Problem statement ▸
Provide an exact reproduction of every entry.

Data under study ▸
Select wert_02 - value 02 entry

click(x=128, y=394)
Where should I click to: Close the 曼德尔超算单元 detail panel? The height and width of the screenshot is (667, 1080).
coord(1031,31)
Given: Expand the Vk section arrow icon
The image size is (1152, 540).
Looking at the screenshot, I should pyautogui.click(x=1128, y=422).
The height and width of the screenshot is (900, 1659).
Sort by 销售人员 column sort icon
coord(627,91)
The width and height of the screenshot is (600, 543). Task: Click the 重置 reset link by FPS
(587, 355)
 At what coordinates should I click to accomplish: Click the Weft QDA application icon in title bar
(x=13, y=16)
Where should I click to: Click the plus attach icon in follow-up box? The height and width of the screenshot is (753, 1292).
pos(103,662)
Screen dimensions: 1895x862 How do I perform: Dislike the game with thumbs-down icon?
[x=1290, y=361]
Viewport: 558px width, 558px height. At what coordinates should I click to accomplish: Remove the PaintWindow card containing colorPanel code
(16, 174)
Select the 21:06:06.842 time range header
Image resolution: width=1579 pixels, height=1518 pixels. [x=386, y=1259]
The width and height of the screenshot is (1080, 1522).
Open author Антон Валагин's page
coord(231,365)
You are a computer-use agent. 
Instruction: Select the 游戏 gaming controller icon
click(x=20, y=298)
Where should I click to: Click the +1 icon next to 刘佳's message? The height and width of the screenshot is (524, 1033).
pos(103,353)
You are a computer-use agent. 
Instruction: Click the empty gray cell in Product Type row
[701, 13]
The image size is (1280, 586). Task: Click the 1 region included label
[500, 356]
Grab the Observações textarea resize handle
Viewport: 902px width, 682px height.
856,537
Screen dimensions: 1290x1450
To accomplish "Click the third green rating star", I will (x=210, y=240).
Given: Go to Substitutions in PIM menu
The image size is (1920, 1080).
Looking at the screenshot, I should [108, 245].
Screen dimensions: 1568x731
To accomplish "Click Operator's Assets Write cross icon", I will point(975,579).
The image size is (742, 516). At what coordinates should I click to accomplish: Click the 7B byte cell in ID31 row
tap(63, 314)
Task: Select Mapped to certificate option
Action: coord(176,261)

Result of the exercise ▸
Select wert_02 - value 02 entry

click(x=128, y=394)
Where should I click to: Close the 曼德尔超算单元 detail panel? The height and width of the screenshot is (667, 1080).
coord(1031,31)
Given: Expand the Vk section arrow icon
The image size is (1152, 540).
Looking at the screenshot, I should pyautogui.click(x=1128, y=422).
The height and width of the screenshot is (900, 1659).
Sort by 销售人员 column sort icon
coord(627,91)
The width and height of the screenshot is (600, 543). Task: Click the 重置 reset link by FPS
(587, 355)
 At what coordinates should I click to accomplish: Click the Weft QDA application icon in title bar
(x=13, y=16)
Where should I click to: Click the plus attach icon in follow-up box? The height and width of the screenshot is (753, 1292).
pos(103,662)
Screen dimensions: 1895x862 How do I perform: Dislike the game with thumbs-down icon?
[x=1290, y=361]
Viewport: 558px width, 558px height. At what coordinates should I click to accomplish: Remove the PaintWindow card containing colorPanel code
(16, 174)
Select the 21:06:06.842 time range header
Image resolution: width=1579 pixels, height=1518 pixels. [x=386, y=1259]
The width and height of the screenshot is (1080, 1522).
Open author Антон Валагин's page
coord(231,365)
You are a computer-use agent. 
Instruction: Select the 游戏 gaming controller icon
click(x=20, y=298)
Where should I click to: Click the +1 icon next to 刘佳's message? The height and width of the screenshot is (524, 1033).
pos(103,353)
You are a computer-use agent. 
Instruction: Click the empty gray cell in Product Type row
[701, 13]
The image size is (1280, 586). Task: Click the 1 region included label
[500, 356]
Grab the Observações textarea resize handle
Viewport: 902px width, 682px height.
856,537
Screen dimensions: 1290x1450
To accomplish "Click the third green rating star", I will (x=210, y=240).
Given: Go to Substitutions in PIM menu
The image size is (1920, 1080).
Looking at the screenshot, I should [108, 245].
Screen dimensions: 1568x731
To accomplish "Click Operator's Assets Write cross icon", I will point(975,579).
The image size is (742, 516). At what coordinates should I click to accomplish: Click the 7B byte cell in ID31 row
tap(63, 314)
Task: Select Mapped to certificate option
Action: coord(176,261)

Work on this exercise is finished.